_TRY IT_
Please give again, exactly and only, the stretch of lines from the one containing "How do I perform: Click the link" to the end of the entries below.

_GIVEN ENTRIES_
..........

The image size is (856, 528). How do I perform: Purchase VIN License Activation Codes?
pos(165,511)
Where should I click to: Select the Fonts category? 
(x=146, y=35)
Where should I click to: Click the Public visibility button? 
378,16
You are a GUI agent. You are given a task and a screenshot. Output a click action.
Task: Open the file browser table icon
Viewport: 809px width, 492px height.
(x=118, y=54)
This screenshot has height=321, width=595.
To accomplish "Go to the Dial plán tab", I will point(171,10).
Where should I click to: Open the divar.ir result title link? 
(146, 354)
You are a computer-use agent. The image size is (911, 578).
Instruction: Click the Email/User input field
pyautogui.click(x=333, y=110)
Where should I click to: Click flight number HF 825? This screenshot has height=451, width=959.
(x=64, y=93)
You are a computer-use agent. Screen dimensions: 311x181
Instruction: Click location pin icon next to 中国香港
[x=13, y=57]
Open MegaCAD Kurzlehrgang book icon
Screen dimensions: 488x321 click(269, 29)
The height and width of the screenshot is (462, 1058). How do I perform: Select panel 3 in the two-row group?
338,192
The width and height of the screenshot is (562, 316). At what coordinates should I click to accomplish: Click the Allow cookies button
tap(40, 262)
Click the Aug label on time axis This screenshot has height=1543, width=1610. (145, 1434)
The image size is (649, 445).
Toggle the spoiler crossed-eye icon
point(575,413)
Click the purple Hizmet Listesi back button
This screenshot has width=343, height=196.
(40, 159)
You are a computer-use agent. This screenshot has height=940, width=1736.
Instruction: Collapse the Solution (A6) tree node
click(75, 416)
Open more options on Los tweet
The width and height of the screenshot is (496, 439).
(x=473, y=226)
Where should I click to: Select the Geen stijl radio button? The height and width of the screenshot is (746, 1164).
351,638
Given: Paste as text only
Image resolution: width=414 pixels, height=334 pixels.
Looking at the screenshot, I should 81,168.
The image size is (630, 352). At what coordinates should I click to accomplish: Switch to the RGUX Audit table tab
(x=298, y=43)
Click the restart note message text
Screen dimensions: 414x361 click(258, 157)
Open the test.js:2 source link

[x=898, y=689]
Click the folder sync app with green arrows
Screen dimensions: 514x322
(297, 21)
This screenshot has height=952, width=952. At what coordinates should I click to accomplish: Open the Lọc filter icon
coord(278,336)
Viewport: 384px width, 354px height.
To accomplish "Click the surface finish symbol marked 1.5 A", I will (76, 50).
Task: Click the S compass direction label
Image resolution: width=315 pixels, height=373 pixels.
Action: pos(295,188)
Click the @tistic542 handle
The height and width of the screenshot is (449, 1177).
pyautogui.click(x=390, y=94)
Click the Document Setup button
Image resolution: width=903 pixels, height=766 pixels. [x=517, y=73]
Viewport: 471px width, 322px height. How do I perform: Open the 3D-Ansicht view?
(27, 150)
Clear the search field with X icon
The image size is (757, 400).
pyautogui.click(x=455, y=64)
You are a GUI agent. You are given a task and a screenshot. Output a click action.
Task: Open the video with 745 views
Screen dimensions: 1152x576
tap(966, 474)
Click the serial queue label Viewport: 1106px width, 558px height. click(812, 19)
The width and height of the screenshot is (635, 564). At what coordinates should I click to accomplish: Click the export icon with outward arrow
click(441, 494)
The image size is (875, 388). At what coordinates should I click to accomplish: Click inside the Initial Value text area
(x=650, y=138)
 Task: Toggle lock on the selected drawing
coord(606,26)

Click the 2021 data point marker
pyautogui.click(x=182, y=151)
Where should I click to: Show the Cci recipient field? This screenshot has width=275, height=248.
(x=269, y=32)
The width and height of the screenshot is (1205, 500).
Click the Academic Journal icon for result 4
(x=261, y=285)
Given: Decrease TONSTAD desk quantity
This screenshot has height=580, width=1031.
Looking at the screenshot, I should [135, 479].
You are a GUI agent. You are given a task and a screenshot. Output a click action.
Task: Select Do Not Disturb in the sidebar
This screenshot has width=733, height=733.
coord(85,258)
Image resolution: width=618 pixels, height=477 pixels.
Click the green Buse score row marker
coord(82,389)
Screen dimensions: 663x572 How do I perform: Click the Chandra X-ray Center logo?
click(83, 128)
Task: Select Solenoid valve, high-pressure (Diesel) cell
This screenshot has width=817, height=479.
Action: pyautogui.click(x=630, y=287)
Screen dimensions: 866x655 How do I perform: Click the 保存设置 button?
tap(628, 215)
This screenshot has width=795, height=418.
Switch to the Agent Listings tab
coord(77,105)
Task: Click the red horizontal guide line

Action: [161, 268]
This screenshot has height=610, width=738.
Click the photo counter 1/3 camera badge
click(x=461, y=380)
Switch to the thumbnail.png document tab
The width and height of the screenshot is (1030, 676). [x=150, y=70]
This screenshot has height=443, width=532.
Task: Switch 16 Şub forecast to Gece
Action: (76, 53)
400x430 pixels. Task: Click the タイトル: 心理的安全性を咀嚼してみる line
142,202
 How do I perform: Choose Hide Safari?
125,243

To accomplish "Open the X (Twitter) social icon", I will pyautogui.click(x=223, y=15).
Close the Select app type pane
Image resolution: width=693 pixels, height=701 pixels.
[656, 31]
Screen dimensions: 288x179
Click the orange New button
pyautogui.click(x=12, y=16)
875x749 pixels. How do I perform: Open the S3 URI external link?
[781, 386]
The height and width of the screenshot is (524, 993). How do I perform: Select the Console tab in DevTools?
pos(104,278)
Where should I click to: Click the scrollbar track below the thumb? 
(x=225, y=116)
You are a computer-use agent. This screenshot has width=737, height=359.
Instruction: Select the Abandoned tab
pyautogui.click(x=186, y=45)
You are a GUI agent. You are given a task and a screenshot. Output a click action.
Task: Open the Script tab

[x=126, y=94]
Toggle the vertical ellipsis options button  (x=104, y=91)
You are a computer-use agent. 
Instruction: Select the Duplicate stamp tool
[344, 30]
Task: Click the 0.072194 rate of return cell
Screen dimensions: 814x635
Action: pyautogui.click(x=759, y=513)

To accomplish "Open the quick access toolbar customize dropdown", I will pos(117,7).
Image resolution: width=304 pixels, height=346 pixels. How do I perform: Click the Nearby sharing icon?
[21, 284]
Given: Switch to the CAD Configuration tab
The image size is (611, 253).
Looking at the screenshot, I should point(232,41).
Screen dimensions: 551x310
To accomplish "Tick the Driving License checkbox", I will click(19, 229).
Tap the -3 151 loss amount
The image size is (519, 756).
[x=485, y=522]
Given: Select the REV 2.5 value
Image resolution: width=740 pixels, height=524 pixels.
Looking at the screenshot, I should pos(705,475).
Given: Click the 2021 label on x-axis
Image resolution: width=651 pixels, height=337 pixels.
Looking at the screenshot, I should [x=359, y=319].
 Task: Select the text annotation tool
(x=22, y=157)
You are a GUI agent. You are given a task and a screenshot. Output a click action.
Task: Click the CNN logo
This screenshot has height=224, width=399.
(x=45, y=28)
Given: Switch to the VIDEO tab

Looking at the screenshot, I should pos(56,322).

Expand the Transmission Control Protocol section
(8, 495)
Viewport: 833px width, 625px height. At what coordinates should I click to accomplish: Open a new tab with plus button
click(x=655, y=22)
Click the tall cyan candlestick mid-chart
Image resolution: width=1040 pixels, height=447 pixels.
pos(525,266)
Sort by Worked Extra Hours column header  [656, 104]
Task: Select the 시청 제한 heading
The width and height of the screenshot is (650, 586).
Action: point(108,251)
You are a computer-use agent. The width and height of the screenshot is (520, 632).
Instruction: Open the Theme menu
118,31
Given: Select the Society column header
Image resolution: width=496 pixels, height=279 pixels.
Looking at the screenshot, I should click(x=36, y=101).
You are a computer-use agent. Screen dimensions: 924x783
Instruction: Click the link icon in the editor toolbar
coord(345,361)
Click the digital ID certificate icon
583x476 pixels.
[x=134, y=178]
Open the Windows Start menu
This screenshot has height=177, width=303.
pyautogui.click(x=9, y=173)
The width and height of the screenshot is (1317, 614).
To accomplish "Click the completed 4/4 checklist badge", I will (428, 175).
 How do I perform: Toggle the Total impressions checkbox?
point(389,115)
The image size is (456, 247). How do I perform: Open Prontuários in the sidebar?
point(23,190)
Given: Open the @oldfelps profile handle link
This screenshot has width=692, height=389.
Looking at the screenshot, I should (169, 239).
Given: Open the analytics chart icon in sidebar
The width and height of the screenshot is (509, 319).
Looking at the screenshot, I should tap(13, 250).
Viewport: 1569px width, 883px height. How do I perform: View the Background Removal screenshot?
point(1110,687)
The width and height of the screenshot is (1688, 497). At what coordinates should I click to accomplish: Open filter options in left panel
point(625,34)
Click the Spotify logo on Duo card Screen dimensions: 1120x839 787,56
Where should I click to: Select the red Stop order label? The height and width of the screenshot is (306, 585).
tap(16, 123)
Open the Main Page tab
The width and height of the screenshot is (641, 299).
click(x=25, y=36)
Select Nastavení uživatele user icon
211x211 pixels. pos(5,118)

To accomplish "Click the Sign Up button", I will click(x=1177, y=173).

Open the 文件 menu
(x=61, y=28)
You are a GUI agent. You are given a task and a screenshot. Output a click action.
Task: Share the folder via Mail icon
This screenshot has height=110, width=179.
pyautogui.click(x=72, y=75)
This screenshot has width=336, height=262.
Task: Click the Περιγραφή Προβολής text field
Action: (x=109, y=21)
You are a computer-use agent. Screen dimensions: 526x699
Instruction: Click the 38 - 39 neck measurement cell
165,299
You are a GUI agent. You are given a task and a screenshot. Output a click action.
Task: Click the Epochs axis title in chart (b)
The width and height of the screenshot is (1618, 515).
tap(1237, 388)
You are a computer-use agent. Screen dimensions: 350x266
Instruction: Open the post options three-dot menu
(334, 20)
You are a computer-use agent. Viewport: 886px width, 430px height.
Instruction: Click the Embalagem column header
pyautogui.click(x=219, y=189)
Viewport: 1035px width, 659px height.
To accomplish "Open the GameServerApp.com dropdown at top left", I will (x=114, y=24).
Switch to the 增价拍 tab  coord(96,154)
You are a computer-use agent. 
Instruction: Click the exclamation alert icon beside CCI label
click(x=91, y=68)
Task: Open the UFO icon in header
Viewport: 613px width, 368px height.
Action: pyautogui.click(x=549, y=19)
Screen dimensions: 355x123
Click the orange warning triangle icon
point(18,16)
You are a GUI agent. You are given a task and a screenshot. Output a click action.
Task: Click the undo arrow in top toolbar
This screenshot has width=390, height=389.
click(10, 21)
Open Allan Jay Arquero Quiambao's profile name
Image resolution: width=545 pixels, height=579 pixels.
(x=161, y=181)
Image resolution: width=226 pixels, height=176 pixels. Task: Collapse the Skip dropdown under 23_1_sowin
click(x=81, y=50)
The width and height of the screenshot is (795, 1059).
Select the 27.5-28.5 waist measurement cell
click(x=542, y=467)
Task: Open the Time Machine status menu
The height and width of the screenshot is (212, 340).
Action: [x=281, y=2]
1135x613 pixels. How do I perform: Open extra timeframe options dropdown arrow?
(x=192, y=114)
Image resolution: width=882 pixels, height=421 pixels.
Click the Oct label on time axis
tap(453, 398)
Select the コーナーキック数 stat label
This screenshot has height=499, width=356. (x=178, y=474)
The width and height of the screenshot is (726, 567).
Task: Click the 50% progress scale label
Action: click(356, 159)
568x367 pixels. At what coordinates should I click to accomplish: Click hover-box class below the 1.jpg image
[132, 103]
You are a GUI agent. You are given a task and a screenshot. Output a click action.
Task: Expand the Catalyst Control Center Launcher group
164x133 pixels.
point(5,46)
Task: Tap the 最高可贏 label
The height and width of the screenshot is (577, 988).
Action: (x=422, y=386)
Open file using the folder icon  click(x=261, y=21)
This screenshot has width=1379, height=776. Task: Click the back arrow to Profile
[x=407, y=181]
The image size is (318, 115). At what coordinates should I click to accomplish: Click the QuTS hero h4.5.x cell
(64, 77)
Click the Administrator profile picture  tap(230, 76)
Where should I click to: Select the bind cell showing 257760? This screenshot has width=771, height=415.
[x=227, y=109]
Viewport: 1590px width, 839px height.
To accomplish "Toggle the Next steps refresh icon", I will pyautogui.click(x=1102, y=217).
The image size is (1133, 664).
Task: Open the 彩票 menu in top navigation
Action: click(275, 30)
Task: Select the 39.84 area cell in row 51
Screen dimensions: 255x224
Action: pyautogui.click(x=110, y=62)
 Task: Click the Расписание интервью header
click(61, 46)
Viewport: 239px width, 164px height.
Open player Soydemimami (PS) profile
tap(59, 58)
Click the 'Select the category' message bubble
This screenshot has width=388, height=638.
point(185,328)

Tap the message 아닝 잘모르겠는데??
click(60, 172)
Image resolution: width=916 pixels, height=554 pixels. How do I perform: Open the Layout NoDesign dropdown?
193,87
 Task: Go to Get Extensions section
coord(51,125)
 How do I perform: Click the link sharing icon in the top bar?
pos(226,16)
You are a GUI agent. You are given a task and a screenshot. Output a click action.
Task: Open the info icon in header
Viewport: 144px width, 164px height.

..........

_SOLUTION TO THE PROBLEM_
 How do I perform: Click the link sharing icon in the top bar?
pos(226,16)
You are a GUI agent. You are given a task and a screenshot. Output a click action.
Task: Open the info icon in header
Viewport: 144px width, 164px height.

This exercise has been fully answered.